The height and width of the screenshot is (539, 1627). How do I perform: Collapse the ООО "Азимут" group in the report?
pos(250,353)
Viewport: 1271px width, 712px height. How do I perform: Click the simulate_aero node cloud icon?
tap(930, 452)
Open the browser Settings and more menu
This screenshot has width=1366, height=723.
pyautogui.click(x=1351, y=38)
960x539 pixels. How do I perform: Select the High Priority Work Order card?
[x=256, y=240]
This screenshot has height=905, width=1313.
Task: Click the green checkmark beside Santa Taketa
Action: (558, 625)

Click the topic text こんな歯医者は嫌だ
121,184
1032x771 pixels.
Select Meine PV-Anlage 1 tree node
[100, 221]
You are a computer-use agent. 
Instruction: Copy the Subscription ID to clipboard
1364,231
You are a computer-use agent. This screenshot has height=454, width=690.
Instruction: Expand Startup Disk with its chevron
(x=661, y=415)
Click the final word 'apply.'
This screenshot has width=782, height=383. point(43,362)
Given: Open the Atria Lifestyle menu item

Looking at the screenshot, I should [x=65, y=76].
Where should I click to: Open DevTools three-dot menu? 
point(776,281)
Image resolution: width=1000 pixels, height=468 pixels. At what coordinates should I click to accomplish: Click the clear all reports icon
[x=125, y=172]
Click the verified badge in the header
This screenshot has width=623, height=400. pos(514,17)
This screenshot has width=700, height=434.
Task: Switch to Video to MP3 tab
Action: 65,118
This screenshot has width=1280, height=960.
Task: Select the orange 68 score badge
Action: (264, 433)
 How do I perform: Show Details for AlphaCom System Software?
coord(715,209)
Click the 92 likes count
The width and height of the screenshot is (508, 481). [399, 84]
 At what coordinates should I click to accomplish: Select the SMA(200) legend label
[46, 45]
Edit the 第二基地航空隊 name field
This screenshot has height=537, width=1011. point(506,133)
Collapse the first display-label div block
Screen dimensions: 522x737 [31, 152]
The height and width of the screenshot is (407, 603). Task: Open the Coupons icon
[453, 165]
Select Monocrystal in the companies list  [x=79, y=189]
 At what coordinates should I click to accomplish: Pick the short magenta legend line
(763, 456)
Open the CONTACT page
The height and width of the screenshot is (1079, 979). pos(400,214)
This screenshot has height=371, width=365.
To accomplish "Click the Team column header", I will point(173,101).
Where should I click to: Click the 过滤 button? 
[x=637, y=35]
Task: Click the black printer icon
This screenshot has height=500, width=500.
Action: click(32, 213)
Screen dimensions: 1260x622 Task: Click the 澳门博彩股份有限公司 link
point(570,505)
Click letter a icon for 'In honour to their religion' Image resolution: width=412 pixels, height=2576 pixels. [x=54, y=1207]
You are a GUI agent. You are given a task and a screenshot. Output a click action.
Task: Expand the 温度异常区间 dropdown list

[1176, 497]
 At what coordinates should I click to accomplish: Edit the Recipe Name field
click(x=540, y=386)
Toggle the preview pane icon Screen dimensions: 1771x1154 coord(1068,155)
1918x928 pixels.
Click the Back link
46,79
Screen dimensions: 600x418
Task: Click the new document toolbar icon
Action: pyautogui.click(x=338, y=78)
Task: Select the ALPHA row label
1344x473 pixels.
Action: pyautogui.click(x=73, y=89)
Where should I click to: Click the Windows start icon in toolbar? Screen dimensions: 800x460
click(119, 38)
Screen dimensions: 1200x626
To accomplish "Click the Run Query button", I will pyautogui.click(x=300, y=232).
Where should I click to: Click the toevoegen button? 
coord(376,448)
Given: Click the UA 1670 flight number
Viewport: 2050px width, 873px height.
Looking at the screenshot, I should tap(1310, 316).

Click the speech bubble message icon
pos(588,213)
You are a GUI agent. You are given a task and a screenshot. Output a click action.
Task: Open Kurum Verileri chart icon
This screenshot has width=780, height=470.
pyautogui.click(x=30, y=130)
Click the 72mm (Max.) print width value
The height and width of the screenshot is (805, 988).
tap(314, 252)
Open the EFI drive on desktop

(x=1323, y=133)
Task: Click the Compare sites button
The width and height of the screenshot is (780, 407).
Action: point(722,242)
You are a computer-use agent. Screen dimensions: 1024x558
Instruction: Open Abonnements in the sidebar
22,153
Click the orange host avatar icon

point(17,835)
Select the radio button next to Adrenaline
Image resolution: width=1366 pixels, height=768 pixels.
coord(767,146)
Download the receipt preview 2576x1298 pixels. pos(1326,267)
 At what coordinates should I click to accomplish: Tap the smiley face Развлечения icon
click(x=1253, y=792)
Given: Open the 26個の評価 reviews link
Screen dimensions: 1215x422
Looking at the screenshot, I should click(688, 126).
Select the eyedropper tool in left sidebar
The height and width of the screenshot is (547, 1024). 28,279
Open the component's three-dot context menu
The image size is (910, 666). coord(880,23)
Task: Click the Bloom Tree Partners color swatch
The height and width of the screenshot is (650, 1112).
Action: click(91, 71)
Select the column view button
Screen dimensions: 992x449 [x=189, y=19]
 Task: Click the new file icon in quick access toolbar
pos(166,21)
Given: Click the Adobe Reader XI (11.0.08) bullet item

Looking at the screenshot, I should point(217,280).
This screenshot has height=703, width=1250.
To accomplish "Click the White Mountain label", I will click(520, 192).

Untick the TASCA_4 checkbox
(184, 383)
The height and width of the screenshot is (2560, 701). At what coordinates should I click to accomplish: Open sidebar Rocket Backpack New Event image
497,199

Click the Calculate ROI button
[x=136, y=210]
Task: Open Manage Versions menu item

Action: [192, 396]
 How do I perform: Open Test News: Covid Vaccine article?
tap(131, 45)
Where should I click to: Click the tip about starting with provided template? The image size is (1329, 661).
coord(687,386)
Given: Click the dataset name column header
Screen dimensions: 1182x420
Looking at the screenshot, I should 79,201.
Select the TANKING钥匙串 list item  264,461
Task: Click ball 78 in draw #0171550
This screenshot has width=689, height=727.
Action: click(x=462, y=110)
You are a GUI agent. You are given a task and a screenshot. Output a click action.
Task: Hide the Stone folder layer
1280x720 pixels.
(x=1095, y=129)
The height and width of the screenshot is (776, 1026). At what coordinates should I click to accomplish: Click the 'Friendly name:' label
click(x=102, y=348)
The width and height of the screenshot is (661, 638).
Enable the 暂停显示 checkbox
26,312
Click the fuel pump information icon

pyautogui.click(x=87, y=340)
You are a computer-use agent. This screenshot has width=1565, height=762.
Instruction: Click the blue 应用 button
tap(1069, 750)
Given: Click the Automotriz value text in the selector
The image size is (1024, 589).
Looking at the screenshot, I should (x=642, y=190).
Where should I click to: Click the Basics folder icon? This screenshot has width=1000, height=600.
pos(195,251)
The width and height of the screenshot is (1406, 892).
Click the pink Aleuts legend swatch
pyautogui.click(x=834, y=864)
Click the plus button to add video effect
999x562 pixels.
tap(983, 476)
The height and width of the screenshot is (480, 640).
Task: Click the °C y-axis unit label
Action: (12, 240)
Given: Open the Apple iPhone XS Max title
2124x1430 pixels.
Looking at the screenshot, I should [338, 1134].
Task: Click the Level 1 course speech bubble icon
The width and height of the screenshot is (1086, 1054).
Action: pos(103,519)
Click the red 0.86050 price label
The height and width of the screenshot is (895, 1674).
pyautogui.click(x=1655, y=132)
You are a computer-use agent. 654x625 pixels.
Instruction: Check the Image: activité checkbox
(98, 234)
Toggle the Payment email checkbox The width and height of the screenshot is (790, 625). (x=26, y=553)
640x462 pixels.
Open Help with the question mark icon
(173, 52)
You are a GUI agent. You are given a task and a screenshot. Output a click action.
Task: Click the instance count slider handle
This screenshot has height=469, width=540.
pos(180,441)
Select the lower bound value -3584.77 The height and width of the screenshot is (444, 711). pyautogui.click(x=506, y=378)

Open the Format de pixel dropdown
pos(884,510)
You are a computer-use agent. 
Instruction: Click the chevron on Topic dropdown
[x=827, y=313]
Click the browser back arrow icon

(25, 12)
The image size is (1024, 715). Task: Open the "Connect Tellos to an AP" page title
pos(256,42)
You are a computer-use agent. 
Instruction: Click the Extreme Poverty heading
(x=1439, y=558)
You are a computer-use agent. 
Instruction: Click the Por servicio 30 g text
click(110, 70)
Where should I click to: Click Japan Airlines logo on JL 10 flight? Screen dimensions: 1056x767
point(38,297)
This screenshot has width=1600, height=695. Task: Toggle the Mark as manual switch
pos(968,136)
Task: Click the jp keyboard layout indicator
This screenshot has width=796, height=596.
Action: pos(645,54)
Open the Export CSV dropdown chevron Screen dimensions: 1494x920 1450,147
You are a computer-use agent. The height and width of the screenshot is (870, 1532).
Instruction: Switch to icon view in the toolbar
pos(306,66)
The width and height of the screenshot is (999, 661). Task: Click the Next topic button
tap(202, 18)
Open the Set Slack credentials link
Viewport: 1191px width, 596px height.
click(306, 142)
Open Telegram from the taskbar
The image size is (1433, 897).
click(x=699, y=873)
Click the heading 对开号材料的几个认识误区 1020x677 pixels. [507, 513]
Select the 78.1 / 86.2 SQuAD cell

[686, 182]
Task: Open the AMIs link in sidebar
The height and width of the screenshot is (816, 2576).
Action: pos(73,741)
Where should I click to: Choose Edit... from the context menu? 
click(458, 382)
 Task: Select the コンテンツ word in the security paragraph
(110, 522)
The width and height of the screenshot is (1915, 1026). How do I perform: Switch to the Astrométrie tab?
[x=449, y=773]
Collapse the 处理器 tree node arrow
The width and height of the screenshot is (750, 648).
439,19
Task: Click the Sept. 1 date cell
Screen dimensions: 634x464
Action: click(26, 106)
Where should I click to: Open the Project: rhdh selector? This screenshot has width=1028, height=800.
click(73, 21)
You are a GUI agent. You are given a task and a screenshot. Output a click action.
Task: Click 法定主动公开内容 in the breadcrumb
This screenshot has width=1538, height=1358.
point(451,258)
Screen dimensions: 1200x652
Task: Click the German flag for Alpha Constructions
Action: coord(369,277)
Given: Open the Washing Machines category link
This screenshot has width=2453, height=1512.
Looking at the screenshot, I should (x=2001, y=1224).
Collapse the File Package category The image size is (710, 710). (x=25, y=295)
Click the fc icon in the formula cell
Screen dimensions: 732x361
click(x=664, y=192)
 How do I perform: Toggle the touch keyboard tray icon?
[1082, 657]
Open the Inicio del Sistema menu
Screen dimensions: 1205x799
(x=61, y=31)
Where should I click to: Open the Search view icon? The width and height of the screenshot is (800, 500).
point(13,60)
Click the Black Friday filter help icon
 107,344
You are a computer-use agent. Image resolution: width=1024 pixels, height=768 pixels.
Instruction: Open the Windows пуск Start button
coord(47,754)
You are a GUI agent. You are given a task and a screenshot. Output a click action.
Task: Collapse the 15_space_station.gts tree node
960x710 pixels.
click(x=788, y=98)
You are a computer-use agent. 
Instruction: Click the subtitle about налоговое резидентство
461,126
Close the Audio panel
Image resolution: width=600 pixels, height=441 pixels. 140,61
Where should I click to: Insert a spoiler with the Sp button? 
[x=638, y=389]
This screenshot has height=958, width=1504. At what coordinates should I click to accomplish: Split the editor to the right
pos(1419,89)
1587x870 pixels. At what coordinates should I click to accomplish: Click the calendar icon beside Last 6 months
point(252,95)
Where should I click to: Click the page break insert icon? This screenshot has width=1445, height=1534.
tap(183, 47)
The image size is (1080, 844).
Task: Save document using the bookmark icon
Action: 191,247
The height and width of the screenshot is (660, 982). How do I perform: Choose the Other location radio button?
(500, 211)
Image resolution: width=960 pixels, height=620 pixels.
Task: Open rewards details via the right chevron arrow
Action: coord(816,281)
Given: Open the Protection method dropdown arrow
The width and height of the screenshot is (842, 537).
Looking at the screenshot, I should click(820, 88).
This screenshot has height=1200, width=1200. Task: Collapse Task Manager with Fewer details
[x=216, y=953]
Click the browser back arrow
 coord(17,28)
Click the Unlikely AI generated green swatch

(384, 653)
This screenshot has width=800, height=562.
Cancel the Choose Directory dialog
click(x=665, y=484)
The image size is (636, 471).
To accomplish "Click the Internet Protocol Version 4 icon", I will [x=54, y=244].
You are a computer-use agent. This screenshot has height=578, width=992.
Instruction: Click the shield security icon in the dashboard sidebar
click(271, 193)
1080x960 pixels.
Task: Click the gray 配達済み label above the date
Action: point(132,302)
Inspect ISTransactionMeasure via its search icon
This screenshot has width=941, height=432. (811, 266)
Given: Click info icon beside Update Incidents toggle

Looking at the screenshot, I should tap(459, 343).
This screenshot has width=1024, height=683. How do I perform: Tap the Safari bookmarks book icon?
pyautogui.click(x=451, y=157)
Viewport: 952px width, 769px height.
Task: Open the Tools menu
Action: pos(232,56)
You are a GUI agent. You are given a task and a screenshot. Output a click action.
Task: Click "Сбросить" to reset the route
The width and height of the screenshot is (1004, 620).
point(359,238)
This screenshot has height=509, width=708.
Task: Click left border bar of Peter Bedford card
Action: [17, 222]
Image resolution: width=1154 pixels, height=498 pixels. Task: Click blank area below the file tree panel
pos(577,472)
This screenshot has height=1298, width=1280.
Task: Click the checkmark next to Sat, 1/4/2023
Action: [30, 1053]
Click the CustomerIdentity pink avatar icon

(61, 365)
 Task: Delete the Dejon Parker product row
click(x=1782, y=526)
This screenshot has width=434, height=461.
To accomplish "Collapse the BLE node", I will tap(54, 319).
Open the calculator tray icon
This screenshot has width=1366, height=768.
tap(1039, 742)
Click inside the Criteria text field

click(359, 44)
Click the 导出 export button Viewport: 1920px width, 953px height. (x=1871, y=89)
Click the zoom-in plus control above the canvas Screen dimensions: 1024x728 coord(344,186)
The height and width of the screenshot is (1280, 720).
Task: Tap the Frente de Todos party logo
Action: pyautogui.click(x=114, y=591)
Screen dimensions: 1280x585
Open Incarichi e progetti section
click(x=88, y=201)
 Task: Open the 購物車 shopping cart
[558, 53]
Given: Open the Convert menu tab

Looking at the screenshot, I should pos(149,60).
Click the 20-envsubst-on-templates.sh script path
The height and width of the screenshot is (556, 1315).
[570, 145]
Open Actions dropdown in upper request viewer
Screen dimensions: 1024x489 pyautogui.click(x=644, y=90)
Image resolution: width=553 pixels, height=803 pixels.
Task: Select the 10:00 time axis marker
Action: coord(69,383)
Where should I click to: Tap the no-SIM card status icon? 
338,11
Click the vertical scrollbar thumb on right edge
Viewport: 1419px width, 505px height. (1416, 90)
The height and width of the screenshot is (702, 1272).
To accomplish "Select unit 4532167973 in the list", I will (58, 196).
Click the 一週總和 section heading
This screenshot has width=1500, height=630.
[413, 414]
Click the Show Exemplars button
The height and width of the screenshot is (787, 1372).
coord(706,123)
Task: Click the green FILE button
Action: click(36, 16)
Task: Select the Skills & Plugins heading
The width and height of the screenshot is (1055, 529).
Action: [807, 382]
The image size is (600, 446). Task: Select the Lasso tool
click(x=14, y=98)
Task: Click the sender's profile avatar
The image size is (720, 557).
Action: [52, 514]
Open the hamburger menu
──────
| TASK INSTRUCTIONS |
Report every line in the data above in which the word "preview" appears.

| RESPONSE BELOW |
Toggle the preview pane icon Screen dimensions: 1771x1154 coord(1068,155)
Download the receipt preview 2576x1298 pixels. pos(1326,267)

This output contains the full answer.